Segment Start: Records shown

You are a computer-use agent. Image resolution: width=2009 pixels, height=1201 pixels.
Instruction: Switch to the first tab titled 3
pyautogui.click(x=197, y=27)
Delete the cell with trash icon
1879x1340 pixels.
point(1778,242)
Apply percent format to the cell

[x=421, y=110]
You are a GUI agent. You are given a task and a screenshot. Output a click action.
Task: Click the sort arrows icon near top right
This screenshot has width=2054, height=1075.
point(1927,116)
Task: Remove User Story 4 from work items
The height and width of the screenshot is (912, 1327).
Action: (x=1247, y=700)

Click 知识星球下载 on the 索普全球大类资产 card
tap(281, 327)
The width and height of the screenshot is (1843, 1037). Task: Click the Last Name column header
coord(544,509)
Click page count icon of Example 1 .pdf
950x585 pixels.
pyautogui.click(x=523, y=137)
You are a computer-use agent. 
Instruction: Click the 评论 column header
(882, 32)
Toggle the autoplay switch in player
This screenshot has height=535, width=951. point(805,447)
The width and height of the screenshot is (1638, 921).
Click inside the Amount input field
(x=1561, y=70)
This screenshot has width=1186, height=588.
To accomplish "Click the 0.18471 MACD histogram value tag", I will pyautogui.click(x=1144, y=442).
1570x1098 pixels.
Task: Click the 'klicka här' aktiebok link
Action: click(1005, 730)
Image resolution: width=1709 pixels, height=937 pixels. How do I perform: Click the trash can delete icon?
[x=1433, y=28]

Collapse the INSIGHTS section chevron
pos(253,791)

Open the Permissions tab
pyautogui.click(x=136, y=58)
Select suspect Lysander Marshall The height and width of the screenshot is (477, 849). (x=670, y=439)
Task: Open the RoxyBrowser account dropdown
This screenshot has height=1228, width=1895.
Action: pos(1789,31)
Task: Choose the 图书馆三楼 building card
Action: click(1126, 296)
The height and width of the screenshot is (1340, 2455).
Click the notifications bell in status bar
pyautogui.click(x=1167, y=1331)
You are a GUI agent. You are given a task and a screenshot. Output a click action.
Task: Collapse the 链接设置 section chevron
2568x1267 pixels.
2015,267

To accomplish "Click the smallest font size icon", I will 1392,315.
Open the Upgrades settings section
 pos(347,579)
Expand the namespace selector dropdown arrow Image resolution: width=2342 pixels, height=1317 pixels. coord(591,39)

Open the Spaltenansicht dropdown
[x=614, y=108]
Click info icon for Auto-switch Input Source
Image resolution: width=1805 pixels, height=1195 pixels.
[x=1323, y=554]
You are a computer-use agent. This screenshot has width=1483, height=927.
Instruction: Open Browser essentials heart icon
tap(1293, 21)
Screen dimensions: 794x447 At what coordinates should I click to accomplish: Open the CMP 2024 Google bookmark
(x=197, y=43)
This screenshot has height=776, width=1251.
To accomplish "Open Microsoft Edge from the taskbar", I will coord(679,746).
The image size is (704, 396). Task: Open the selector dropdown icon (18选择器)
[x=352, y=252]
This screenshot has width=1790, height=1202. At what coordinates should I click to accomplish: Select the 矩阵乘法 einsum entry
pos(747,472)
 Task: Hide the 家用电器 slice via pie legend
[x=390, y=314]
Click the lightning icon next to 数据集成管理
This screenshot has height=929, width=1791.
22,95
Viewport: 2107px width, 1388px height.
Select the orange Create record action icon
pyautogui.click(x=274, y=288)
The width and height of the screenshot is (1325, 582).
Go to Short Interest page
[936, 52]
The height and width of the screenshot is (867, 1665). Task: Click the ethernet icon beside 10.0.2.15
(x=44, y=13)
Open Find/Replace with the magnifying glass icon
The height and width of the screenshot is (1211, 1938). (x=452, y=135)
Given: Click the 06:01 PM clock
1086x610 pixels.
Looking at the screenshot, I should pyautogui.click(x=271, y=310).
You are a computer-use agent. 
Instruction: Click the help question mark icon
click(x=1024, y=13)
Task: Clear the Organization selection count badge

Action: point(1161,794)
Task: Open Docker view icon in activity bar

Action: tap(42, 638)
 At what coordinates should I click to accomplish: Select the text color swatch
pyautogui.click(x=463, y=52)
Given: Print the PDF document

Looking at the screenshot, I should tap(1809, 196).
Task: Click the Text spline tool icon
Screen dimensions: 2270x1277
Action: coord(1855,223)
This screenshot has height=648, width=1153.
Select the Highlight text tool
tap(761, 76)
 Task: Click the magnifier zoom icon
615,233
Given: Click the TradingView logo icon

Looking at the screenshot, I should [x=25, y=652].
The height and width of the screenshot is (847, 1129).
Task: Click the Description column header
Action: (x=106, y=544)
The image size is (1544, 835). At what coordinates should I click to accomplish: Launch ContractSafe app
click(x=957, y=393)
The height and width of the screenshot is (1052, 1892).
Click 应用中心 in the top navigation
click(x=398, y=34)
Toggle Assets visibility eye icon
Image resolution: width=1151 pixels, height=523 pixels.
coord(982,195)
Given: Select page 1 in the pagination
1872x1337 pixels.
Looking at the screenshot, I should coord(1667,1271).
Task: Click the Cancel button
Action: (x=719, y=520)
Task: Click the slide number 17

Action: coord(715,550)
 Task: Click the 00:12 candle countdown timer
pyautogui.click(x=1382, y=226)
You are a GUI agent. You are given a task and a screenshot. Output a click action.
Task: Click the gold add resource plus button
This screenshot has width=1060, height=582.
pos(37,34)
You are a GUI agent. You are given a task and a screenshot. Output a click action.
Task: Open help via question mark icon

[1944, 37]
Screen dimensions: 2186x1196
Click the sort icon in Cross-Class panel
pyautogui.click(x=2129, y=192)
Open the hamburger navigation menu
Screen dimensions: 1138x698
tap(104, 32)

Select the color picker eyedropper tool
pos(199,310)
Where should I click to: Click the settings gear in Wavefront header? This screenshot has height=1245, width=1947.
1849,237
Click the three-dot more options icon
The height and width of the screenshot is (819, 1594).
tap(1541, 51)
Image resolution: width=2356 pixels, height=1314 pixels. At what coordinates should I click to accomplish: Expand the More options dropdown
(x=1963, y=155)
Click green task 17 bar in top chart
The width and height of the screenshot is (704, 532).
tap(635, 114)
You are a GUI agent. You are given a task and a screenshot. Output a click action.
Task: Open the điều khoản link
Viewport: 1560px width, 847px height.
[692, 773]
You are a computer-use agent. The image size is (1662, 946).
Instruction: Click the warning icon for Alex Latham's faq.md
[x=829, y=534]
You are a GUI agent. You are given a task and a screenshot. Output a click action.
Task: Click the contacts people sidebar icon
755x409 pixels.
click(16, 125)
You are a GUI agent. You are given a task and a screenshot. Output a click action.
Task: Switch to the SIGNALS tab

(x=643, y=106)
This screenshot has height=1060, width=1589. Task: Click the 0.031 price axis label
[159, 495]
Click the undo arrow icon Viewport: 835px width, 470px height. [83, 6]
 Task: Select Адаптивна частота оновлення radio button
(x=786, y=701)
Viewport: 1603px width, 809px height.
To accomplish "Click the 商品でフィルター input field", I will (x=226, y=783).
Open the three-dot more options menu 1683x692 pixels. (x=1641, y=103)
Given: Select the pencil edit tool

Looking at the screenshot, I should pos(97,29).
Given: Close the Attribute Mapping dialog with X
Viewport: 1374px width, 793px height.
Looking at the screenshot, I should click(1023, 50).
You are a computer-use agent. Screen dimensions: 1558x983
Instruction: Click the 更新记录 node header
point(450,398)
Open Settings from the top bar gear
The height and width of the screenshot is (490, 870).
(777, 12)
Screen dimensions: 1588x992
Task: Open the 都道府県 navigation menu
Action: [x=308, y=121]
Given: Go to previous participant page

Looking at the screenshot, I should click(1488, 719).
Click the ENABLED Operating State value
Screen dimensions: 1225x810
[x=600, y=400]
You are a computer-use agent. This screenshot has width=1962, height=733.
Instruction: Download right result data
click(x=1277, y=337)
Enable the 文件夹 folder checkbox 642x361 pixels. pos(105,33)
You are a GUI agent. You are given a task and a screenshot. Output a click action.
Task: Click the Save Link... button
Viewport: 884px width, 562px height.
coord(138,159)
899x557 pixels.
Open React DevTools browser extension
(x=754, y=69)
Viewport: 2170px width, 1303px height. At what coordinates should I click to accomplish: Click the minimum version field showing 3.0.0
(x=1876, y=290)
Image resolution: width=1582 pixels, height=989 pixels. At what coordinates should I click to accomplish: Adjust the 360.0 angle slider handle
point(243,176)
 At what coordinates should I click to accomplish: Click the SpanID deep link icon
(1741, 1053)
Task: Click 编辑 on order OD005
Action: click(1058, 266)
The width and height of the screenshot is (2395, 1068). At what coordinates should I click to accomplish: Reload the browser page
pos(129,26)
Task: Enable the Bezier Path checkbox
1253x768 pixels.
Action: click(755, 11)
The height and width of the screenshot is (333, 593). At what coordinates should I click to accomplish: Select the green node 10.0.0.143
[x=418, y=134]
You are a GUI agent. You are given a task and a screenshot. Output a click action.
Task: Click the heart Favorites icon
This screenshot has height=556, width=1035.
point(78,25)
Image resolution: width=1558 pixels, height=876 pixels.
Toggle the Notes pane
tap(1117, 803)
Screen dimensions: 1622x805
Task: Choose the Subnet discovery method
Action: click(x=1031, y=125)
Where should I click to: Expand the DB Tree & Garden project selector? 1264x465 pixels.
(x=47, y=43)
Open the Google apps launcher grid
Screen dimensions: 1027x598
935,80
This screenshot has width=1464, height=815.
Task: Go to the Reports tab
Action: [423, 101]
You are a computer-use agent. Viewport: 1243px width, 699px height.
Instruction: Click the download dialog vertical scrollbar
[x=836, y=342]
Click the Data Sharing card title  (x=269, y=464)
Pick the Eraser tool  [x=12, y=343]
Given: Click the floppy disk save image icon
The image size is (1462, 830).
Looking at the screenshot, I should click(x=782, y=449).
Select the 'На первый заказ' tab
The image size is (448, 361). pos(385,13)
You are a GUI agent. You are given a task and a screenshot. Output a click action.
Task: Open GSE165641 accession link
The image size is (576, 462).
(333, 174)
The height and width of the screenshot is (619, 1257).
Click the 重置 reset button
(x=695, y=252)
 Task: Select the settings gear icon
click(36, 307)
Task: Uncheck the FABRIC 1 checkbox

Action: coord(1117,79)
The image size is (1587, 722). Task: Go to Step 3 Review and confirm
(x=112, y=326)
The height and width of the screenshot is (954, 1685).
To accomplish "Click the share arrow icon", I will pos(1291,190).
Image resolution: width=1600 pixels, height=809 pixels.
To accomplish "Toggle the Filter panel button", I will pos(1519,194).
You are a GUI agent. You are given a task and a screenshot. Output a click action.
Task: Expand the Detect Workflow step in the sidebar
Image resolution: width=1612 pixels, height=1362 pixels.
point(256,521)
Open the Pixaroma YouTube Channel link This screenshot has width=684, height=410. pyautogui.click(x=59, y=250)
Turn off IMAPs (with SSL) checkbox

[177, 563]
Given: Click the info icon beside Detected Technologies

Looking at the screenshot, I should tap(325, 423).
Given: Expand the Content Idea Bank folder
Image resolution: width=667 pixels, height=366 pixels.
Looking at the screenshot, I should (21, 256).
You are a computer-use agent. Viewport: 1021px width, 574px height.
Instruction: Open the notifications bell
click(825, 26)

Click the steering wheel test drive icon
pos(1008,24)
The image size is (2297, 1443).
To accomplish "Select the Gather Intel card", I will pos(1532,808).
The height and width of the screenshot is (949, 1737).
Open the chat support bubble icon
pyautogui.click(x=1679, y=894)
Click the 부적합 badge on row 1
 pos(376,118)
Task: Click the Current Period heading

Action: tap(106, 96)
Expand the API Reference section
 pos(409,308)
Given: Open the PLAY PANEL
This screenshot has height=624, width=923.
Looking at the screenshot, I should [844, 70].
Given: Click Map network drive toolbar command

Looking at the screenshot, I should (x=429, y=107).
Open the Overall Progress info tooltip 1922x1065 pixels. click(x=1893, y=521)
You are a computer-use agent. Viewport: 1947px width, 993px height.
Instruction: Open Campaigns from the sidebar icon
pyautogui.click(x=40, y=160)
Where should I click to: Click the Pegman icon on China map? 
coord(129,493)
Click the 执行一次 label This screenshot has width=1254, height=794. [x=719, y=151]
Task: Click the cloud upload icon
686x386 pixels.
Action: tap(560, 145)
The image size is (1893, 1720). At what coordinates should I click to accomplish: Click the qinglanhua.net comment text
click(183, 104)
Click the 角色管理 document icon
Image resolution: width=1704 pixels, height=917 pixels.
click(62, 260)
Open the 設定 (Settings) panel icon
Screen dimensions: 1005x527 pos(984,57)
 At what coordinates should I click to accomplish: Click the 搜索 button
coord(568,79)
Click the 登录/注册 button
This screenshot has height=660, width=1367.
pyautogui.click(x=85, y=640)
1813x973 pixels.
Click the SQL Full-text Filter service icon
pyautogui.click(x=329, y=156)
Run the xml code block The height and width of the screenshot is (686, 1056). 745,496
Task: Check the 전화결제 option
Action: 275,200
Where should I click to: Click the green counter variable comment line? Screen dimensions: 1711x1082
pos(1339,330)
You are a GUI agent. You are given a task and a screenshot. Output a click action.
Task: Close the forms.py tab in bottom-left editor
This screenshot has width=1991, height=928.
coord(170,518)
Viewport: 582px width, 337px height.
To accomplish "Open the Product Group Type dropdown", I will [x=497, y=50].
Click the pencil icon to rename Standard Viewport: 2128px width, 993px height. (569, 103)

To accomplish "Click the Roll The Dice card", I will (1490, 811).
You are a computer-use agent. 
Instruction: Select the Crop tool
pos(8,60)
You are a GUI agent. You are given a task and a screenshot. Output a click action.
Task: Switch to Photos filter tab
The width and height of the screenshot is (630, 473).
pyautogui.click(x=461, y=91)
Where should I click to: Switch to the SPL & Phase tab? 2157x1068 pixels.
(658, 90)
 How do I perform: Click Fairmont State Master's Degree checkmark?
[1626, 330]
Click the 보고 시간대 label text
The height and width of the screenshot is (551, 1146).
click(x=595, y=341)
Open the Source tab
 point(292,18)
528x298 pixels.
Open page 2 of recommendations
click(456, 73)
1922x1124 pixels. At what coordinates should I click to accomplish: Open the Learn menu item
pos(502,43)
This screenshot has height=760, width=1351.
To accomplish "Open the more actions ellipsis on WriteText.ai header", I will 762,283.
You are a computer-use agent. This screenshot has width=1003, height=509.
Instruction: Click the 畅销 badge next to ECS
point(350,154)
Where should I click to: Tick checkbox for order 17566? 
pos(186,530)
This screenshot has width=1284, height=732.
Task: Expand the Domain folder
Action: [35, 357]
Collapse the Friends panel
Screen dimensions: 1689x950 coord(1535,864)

Segment End: Records shown

Exercise aim:
Working from the material above, restate word for word the lines between the line with "Instruction: Open Campaigns" and the line with "Viewport: 582px width, 337px height.", both included, and only those.

Response to the exercise:
Instruction: Open Campaigns from the sidebar icon
pyautogui.click(x=40, y=160)
Where should I click to: Click the Pegman icon on China map? 
coord(129,493)
Click the 执行一次 label This screenshot has width=1254, height=794. [x=719, y=151]
Task: Click the cloud upload icon
686x386 pixels.
Action: tap(560, 145)
The image size is (1893, 1720). At what coordinates should I click to accomplish: Click the qinglanhua.net comment text
click(183, 104)
Click the 角色管理 document icon
Image resolution: width=1704 pixels, height=917 pixels.
click(62, 260)
Open the 設定 (Settings) panel icon
Screen dimensions: 1005x527 pos(984,57)
 At what coordinates should I click to accomplish: Click the 搜索 button
coord(568,79)
Click the 登录/注册 button
This screenshot has height=660, width=1367.
pyautogui.click(x=85, y=640)
1813x973 pixels.
Click the SQL Full-text Filter service icon
pyautogui.click(x=329, y=156)
Run the xml code block The height and width of the screenshot is (686, 1056). 745,496
Task: Check the 전화결제 option
Action: 275,200
Where should I click to: Click the green counter variable comment line? Screen dimensions: 1711x1082
pos(1339,330)
You are a GUI agent. You are given a task and a screenshot. Output a click action.
Task: Close the forms.py tab in bottom-left editor
This screenshot has width=1991, height=928.
coord(170,518)
Viewport: 582px width, 337px height.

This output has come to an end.